27日(日本時間28日)にMLBで取り締まりが強化された投球時の粘着物質の不正使用で、初の摘発者が出ました。

マリナーズの救援左腕ヘクター・サンティアゴ投手は5回に降板してベンチに引き揚げる際、球審から確認を受け、グラブに粘着物質らしい付着が見つかったため、退場宣告されました。規定により、10日の出場停止処分も受けます。

ただし、本人は不正物質ではなく、「(ルール上OKな)ロジンしか使っていない。科学班に調べてもらえば、汗とロジンしか見つからないはずだ」と潔白を主張しています。

サンティアゴ投手の平均回転数の推移を見ると、回転数な急な増減は見られません。そもそもスパイダータックなどを使用しているとしたら、回転数が2100前後は少なすぎます。

平均回転数の推移を見る限り、発言通りサンティアゴ投手は回転数が上昇する粘着物質を使用してはいなかったと考えられます。

やきゅまる
やきゅまる
もし本当にロジンだった場合もグラブにつけるのは違反なんだね

まとめ

今回は「粘着物質使用疑惑投手などの平均回転数推移」を紹介しました。

ダルビッシュ投手、グラスノウ投手、シャーザー投手、デグロム投手、サンティアゴ投手は回転数の急な増減が見られないことから、少なくとも回転数が上昇する粘着物質を使用してはいなかったと考えられます。

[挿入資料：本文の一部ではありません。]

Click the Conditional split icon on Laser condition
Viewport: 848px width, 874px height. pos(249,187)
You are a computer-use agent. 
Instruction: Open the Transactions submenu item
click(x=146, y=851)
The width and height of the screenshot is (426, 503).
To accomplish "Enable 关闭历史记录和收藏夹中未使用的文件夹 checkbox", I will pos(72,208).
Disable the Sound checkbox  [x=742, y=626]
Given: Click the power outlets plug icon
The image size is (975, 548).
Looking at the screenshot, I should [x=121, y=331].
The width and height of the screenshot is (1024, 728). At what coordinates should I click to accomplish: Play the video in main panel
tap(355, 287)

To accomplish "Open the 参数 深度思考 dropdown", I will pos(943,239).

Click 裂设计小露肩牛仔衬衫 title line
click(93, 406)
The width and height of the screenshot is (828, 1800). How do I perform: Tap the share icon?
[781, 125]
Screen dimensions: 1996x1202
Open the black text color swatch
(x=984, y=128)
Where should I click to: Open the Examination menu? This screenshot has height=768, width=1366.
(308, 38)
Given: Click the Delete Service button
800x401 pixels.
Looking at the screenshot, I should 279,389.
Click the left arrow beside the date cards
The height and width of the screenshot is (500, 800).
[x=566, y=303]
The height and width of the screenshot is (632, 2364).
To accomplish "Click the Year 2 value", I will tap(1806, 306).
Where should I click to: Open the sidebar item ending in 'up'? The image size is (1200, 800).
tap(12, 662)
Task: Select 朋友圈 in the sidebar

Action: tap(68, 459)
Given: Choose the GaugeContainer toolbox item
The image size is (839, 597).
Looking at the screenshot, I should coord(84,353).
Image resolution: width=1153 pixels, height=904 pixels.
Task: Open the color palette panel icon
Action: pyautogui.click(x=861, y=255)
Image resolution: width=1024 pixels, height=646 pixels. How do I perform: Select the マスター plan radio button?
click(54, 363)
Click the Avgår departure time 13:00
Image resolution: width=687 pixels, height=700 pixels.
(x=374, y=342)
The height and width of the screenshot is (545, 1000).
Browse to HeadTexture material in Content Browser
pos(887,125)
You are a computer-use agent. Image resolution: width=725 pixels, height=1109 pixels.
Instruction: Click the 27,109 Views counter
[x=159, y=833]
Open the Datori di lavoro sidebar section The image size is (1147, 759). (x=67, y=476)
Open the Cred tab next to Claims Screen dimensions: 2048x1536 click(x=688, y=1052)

逆にコール投手とバウアー投手は急な回転数が増加していて、取り締まりが強化された6月に急に回転数が減少していることから、回転数が上昇する粘着物質を使用していた可能性が高いと考えられます。ただし、それが不正物質なのか、ロジンなどのルール上OKな物質なのかは分かりません。

それにしても今まで暗黙の了解としていたのに、急に使用していたら犯人のような扱いを受ける投手達が可哀そうすぎます。ただ、もし500回転も上昇する不正物質を使用していた投手がいたのならば、それはちょっと問題だとも思います。

やはり日本のボールや国際球のように滑らないボールに変えて欲しいと思います。また野球の将来の国際的な発展のためにも、国際的にボールを統一して欲しいと思います。

やきゅまる
やきゅまる
どうしてボールは飛ばないようにはすぐしたのに、滑らないようにはしないのか?